Por las escritoras del futuro | Columna de Andrea Lárraga

Mosaico de plumas

 

Usted es escritora. Invéntese algo. Algo bonito. Sin parásitos ni suciedad, sin vómitos… Sin olor a vodka y a sangre… Algo no tan terrible como la vida… 

Svetlana Alexievich, La guerra no tiene rostro de mujer

 

Hace apenas tres años, la Biblioteca Nacional de España, junto a la Federación de Mujeres Directivas, Ejecutivas, Profesionales y Empresarias (Fedepe) y la Asociación Clásicas y Modernas decidieron impulsar la celebración del Día de las escritoras, con el único objetivo de reivindicar el papel de las mujeres en la literatura. La fecha elegida: el lunes más próximo a la muerte de Teresa de Jesús. Teresa de Jesús representa esa pasión por la lectura y la escritura. Un ejemplo para todas las escritoras del mundo. 

La celebración del día de las escritoras no es solo un pretexto para leer las obras de cientos de mujeres que han dejado algo de ellas entre líneas y papel. La conmemoración reconoce la labor literaria que por años han hecho, pero que tristemente no se reconoce. Basta mirar los planes de estudio de las materias de lengua o literatura en nuestro país. Los nombres femeninos brillan por su ausencia. Así que tener un día para celebrarlas es un acto de justicia e igualdad, un pequeño paso en una maratónica lucha.
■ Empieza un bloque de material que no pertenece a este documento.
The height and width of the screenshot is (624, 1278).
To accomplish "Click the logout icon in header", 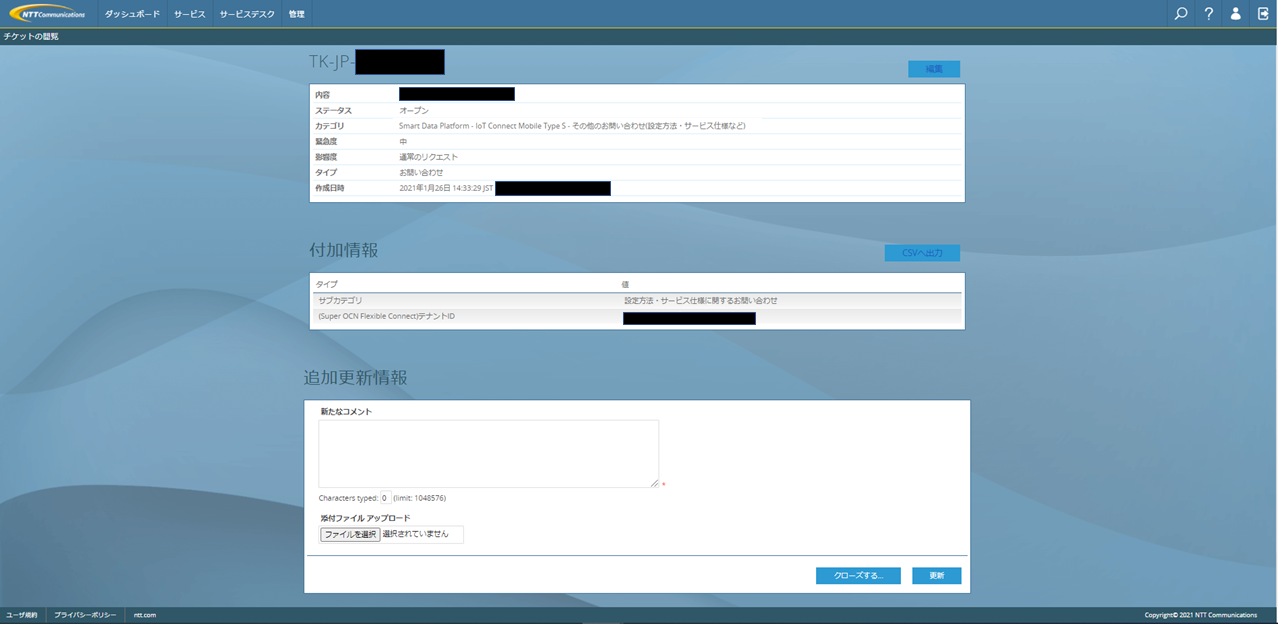I will (1263, 14).
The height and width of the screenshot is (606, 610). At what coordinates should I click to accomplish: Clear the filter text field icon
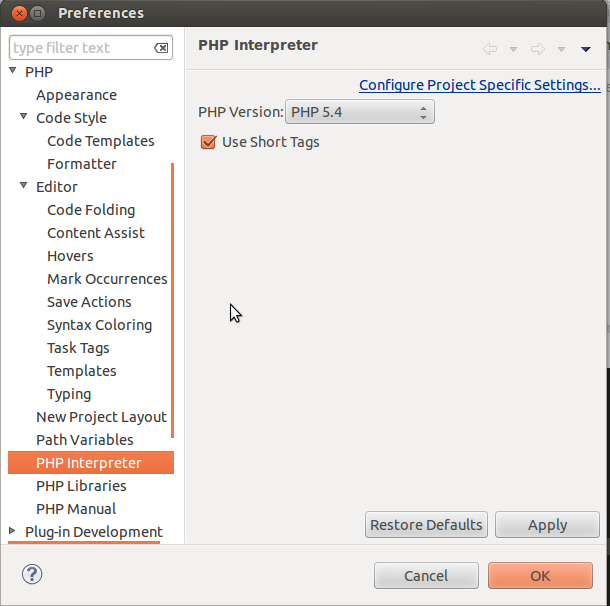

Este año, el día de las escritoras se da a unos días de que la escritora polaca Olga Tokarczuk fuera galardonada con el Premio Nobel de Literatura, un año después de los problemas que enfrentó la academia sueca, acusados de agresiones sexuales hacia las mujeres —un recordatorio de la desigualdad que existe hacia las mujeres en cualquier sitio, por más intelectual que sea—. Mientras muchos piensan que el premio es un perdón público por parte de la academia, lo cierto es que Olga Tokarczuk ha demostrado en su obra completa su capacidad de convertir su realidad en historias apasionantes para cualquier lector. Dejando claro que las escritoras no solo escriben literatura rosa. La polaca se une a la corta lista de 15 mujeres premiadas con el galardón con 117 años de historia. Su premio es el resultado de una lucha por la igualdad de las mujeres dentro de la literatura.
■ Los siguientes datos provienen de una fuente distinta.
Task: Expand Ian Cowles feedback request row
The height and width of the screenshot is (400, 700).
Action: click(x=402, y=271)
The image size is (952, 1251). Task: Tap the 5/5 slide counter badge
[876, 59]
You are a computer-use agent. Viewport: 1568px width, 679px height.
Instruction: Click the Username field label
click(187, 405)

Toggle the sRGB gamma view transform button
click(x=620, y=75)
Sé que muchos afirmarán que no es ningún resultado de lucha, simplemente no hay grandes mujeres que escriban y por ende, los premios se quedan en manos de los varones. Me gustaría poder decir lo mismo, pero si de algo estoy segura es que hay decenas de mujeres que merecen ser premiadas, o al menos leídas por cientos de personas. El problema radica en que durante cientos de años de historia literaria, sus nombres fueron ignorados por su género y no por su calidad.
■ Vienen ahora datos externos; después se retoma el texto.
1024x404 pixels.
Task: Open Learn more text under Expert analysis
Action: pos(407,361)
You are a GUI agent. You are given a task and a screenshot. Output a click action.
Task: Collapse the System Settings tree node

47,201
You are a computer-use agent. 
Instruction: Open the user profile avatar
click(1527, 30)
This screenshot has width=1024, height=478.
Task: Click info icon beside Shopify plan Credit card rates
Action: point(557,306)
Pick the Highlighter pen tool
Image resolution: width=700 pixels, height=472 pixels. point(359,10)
Tan solo en México, los nombres de Nellie Campobello, Elena Garro, Rosario Castellanos, Josefina Vicens, Enriqueta Ochoa, Inés Arredondo, Guadalupe Dueñas, Amparo Dávila, Margo Glantz, por mencionar algunas, quedan fuera de la enseñanza de la literatura. No solo en niveles básicos, sino también en las licenciaturas en letras hay un predominio por lo escrito por los hombres. Pocos son los profesores por reivindicar los nombres de las mujeres en la literatura por medio de su lectura. Sí, es queja. No se trata de ser políticamente correcto en cada momento, se trata de que sus textos encuentren los lectores que se merecen. Celebrar a las escritoras no es solo por ellas, sino también por las miles de niñas que escriben historias en la última hoja de sus cuadernos, cientos de niñas que sueñan con ser escritoras como J.K Rowling o Jane Austen.  Adolescentes que se encuentran en las líneas de Ángeles Mastretta y que de grandes intentarán transmitir la pasión por las letras en un aula educativa.